Stored data entries

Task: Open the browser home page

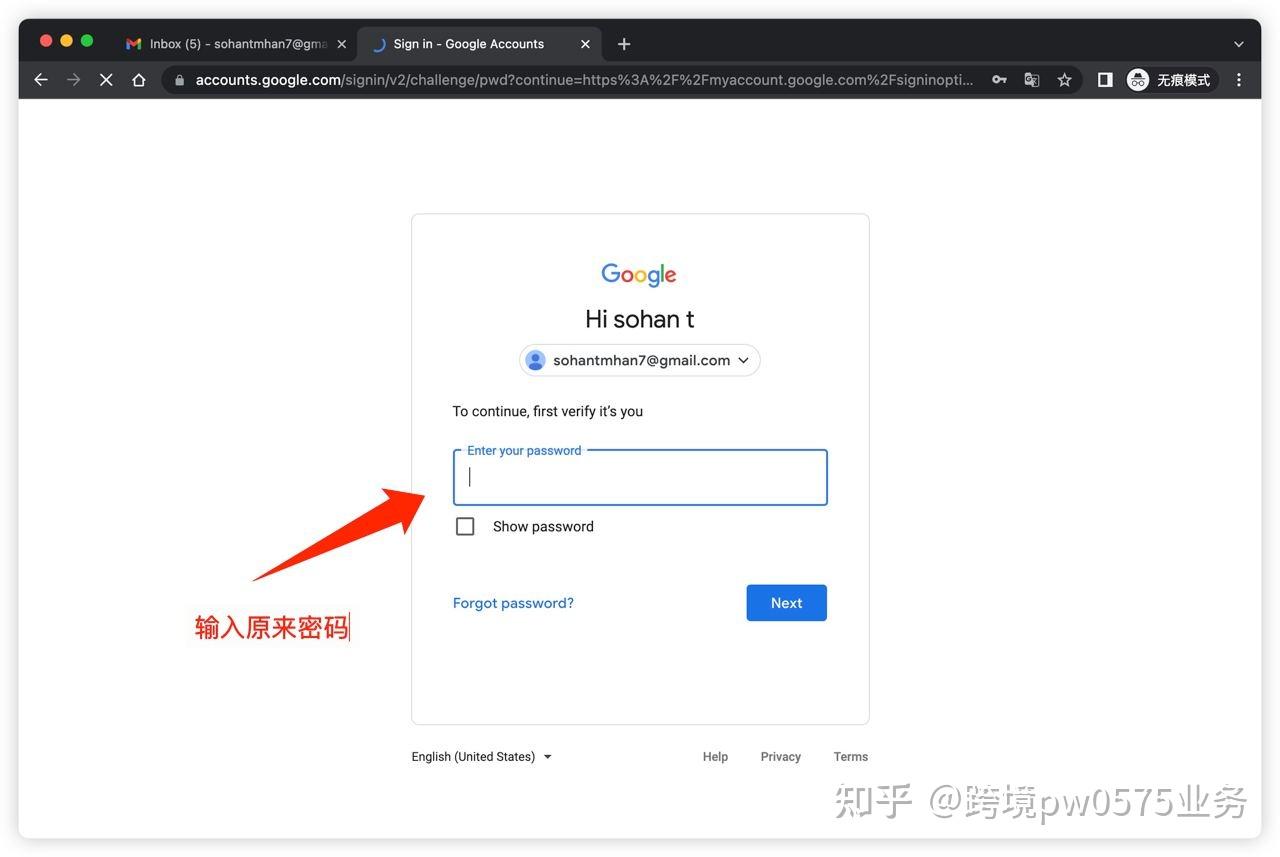Action: pyautogui.click(x=139, y=79)
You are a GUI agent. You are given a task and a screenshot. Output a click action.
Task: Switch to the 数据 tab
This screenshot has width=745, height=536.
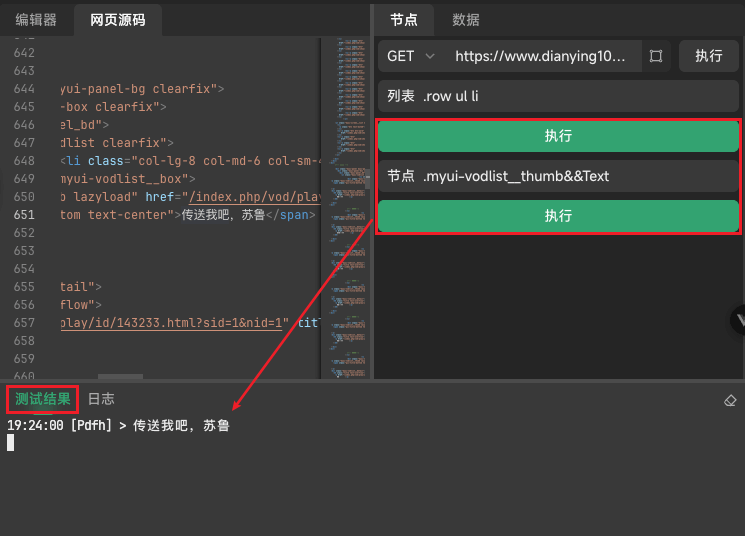click(466, 19)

■ **Exercise**:
Without any pictures, return the entries exactly as given.

■ **Output below**:
Task: Open the browser home page

Action: pyautogui.click(x=139, y=79)
You are a GUI agent. You are given a task and a screenshot. Output a click action.
Task: Switch to the 数据 tab
This screenshot has width=745, height=536.
click(466, 19)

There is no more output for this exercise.